BEGIN Record extracts
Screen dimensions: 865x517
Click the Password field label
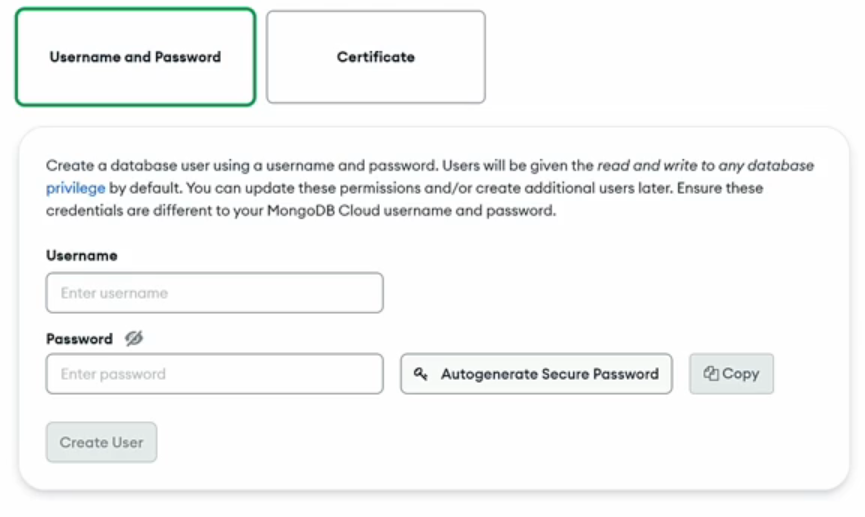pos(79,339)
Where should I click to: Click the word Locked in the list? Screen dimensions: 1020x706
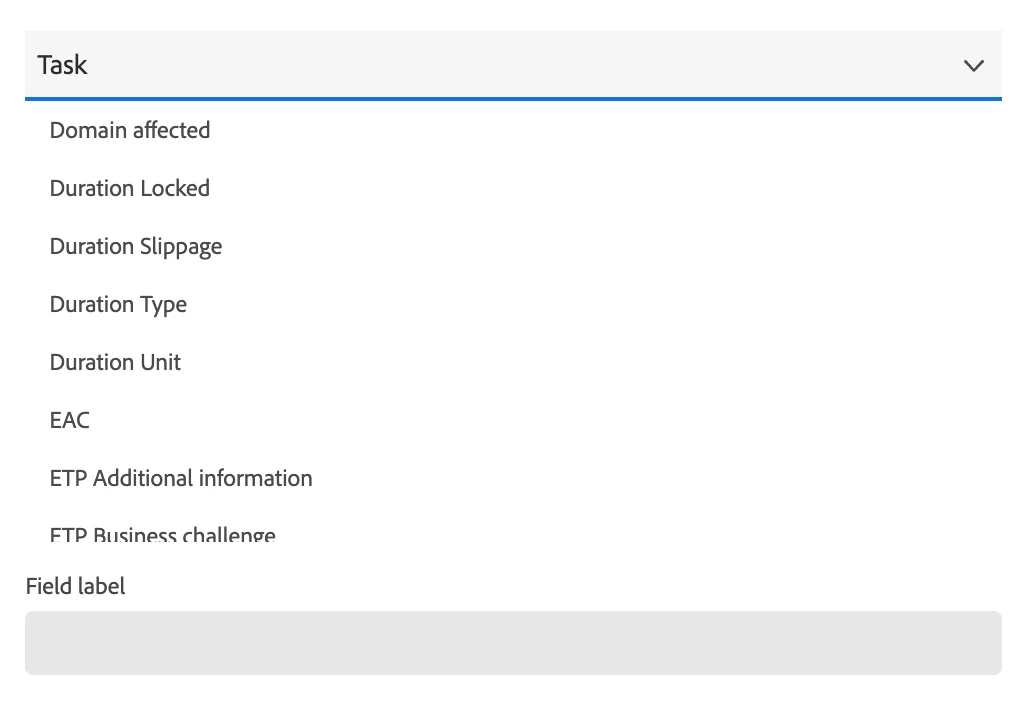pos(175,188)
END Record extracts
**What you should do:** Write out, exactly and with nothing added, every line from the one that holds "Where should I" to the end of the entries above; pictures stay out.

**Solution to the problem:**
Where should I click to: Click the word Locked in the list? Screen dimensions: 1020x706
pos(175,188)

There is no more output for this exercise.